# Lesetext
========================================================================
Seit 2017 organisiert die Suisa das Songwriting-Camp. Seither wurden ganze acht Songs, mit denen die Schweiz am Eurovision Song Contest ins Rennen ging, im Camp geschrieben. Dazu gehört auch der Song «The Code», mit dem Nemo letztes Jahr in Malmö den Sieg holte.
Fast alle Songs schafften es ins Finale
Nicht nur hat ein Song aus dem Songwriting-Camp der Suisa die Schweiz zur Gewinnerin des weltweit grössten Musikwettbewerbs gemacht; mit sechs Beiträgen, die im Camp geschrieben wurden, schaffte es die Schweiz ins Finale. «Bevor es das Songwriting-Camp gab, landete die Schweizer Auswahl seltener im Finale», sagte Erika Weibel, Projektleiterin bei der Suisa, der Nachrichtenagentur Keystone-SDA.
Neben Nemo besuchte etwa auch der Freiburger Sänger Gjon’s Tears das Suisa Songwriting-Camp. Entstanden ist «Répondez-moi». Der Song wurde für den ESC von 2020 ausgewählt, der dann wegen der Pandemie abgesagt wurde. Ein Jahr später kehrte er mit «Tout l’univers» zurück: Einem Song, den er in einem früheren Camp geschrieben hatte, der aber aus der Ferne überarbeitet wurde. Damit schaffte er es auf den dritten Platz.
Zoë Më kennt ihren Vorgänger bereits länger. Sie begegnete ihm 2018 an der Akademie von Gustav, welche Nachwuchstalente aus der ganzen Schweiz fördert. An der Bekanntgabe ihres Songs «Voyage» sagte Zoë Më ausserdem, dass Gjon’s Tears ein guter Kollege sei und sie in die Welt des ESC eingetaucht sei, als er für die Schweiz am ESC antrat.
========================================================================
Setzen Sie den Text über das Songwriting-Camp der Suisa nach seinem letzten Satz fort.

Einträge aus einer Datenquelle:
========================================================================
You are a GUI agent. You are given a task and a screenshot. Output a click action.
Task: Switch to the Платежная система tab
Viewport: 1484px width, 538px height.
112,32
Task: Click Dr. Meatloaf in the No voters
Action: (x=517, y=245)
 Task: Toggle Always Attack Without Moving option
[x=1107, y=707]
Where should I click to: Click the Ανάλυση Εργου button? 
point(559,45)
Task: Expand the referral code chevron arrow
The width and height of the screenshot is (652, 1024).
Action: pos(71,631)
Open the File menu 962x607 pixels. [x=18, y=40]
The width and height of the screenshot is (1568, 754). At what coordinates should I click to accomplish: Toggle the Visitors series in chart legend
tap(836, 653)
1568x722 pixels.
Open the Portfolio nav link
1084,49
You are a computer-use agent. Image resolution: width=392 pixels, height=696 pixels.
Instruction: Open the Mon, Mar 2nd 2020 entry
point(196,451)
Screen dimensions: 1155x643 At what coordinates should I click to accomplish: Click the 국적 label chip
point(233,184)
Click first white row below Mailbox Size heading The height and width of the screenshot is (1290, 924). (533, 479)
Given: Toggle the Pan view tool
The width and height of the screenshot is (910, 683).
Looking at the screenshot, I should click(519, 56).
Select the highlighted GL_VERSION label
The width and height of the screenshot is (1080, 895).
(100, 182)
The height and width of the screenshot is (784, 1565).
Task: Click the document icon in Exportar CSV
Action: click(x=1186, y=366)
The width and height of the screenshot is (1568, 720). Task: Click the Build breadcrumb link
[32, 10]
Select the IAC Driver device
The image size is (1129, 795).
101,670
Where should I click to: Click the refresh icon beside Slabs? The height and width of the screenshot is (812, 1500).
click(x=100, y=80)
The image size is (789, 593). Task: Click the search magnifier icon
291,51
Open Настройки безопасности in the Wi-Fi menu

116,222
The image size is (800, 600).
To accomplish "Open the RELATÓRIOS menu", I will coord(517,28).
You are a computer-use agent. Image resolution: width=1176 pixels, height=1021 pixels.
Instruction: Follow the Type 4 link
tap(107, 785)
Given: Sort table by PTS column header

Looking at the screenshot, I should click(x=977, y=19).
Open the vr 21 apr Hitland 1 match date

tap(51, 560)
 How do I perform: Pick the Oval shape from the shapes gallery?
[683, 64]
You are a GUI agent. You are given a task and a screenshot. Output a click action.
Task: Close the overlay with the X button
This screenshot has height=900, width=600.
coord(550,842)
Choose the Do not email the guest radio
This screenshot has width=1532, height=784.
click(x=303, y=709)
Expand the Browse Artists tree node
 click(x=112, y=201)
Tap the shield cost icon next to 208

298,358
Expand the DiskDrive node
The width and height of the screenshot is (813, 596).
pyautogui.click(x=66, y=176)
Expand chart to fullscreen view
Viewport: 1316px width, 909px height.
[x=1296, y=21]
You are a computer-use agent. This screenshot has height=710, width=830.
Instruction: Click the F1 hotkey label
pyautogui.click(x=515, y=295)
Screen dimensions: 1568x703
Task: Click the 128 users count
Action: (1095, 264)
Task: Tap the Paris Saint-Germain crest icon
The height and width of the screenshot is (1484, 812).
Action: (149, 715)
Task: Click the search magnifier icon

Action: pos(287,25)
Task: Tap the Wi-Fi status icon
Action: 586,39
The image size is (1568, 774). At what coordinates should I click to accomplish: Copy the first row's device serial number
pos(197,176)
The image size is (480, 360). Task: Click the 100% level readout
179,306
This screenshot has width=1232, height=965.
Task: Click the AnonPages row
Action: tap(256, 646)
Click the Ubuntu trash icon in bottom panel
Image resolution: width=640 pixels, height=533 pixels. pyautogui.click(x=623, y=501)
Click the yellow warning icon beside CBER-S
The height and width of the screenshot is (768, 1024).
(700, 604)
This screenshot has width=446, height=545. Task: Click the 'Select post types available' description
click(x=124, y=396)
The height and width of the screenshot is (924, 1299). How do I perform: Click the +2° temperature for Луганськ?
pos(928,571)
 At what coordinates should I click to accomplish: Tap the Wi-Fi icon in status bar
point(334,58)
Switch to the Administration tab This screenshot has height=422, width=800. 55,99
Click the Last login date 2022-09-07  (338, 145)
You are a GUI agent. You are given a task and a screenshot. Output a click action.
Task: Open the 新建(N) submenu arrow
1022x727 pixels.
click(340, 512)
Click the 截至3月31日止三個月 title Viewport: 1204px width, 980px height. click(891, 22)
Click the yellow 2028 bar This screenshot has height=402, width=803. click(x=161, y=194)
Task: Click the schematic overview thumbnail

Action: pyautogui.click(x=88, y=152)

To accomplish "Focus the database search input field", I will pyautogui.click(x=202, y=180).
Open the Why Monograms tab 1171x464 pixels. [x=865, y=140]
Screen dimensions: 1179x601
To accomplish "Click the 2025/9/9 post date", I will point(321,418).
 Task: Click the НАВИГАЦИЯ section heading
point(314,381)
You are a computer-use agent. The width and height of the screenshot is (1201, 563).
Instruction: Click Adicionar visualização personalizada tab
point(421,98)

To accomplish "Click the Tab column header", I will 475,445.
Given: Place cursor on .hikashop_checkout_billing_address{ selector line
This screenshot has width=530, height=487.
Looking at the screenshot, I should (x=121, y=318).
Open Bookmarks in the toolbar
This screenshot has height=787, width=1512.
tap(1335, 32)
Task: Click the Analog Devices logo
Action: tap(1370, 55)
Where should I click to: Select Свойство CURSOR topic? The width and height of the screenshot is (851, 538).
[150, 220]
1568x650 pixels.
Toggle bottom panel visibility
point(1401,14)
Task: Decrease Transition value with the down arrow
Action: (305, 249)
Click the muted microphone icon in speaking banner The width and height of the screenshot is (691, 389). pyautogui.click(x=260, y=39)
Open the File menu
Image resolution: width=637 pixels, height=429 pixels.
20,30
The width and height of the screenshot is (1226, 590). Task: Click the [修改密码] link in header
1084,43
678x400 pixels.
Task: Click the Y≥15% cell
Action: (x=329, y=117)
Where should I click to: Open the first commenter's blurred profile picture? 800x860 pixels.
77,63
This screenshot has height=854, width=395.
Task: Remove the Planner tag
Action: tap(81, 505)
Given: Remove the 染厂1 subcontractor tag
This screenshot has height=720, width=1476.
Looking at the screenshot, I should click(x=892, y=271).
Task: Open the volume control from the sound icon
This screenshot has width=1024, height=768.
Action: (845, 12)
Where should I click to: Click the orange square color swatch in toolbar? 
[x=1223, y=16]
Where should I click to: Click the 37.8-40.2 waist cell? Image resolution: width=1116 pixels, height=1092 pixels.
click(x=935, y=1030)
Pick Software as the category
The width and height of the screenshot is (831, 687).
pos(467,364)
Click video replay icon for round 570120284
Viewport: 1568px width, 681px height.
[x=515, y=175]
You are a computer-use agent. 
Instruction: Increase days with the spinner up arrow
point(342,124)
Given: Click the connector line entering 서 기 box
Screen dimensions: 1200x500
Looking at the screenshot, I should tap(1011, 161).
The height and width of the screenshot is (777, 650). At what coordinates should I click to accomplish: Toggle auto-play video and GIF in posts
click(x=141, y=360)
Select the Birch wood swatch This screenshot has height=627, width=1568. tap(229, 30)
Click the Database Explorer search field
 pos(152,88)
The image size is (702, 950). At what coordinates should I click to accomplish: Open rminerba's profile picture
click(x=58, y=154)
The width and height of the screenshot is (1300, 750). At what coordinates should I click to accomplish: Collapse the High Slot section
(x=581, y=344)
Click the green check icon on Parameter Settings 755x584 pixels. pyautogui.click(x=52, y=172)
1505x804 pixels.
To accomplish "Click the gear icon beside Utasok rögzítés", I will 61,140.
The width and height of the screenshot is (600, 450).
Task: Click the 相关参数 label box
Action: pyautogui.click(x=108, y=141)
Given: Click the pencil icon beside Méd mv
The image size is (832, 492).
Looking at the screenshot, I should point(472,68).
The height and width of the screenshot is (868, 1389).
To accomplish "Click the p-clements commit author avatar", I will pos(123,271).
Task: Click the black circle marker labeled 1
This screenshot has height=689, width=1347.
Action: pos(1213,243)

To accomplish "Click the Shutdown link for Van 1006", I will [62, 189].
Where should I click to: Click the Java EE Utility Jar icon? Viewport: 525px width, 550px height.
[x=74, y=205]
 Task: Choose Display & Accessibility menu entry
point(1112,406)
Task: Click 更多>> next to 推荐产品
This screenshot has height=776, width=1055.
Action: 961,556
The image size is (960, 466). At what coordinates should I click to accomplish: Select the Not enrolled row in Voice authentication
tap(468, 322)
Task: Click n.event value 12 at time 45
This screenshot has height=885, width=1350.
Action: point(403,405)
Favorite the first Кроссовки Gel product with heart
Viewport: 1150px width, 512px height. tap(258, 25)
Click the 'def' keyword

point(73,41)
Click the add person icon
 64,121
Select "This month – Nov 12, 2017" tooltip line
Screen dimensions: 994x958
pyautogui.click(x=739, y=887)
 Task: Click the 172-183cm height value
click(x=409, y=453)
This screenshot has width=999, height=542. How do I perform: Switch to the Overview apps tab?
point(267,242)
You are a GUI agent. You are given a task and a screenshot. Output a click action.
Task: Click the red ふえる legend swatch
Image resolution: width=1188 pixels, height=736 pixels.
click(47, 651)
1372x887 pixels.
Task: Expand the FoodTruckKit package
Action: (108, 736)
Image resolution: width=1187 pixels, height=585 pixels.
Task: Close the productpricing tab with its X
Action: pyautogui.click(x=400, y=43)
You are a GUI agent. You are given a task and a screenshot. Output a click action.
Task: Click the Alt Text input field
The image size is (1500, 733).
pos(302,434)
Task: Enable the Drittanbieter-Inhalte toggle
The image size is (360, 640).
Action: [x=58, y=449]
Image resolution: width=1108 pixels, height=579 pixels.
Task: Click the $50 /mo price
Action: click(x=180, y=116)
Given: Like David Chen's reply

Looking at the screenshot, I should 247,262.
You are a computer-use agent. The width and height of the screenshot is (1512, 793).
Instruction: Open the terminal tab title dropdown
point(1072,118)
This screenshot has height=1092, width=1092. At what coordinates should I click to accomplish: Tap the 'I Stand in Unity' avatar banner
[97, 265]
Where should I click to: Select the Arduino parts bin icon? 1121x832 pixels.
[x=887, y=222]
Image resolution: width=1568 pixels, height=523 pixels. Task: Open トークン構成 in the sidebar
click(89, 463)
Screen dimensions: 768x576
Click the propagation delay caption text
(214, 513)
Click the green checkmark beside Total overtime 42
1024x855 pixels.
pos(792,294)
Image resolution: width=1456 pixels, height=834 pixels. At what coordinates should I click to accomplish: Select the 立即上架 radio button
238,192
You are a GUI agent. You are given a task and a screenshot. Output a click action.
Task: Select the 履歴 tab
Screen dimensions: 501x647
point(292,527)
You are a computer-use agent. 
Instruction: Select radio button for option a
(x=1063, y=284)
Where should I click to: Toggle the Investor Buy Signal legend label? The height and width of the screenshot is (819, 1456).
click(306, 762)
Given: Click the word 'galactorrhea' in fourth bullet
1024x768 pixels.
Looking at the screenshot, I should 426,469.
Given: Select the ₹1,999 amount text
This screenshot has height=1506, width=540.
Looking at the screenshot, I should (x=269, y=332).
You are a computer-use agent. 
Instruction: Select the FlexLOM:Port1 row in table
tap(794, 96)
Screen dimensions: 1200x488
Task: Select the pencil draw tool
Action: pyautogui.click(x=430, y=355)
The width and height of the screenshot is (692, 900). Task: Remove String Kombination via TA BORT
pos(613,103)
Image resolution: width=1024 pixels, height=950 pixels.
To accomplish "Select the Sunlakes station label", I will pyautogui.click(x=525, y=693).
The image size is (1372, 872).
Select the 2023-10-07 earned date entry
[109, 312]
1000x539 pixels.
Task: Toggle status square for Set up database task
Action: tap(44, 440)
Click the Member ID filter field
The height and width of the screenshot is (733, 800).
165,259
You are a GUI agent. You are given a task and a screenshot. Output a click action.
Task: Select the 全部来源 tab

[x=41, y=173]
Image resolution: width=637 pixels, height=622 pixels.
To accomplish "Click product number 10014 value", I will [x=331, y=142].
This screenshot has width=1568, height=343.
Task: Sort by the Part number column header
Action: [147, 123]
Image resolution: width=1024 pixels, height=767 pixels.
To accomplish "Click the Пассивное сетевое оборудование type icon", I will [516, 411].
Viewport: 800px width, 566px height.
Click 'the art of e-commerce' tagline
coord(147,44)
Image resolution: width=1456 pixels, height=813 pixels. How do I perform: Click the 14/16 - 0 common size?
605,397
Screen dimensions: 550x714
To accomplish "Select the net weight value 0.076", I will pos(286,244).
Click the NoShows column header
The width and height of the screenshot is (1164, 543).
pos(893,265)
========================================================================
# Lösung
ESC-Song-Schmiede über die Grenzen hinaus
Auch für andere Länder sind schon ESC-Songs in musikalischer Zusammenarbeit während des Songwriting-Camps entstanden, wie Weibel erklärte. So etwa Deutschlands Beitrag «Sister» (2019) oder der Titel «Amen», mit dem Österreich 2021 ins Rennen ging.
Sind Songwriting-Camps also ein Erfolgsgarant für die Schweiz? Hier erfunden wurden sie jedenfalls nicht. In der internationalen Popmusikindustrie sind sie längst eine etablierte Porduktionsart von Hits. Länder wie Schweden oder England, wo Songwriting-Camps gängig sind, dürften die Schweiz inspiriert haben.
Der grösste Vorteil eines solchen Formats liege darin, dass es Musikschaffende zusammenbringe, die sonst nie zusammengearbeitet hätten, sagte Pele Loriano, künstlerischer Leiter des Camps Keystone-SDA. «Das Wichtigste ist, dass man die richtigen Leute hat, wenn man einen Song für den ESC schreibt. Man muss die richtigen Autoren und Produzenten für den Künstler oder die Künstlerin auswählen», sagte er Keystone-SDA.
Der Weg vom Camp auf die grosse ESC-Bühne geht über ein Auswahlverfahren: Ist das Camp vorbei, können die jungen Talente ihre Songs der SRG und der Jury zur Auswahl für den ESC vorschlagen. Zoë Më soll bereits Auswahlverfahren mit Nemo dabei gewesen und hinter ihm Zweite geworden sein, wie es in einem Videoclip von «L’info Décryptée» des Westschweizer Fernsehen RTS heisst.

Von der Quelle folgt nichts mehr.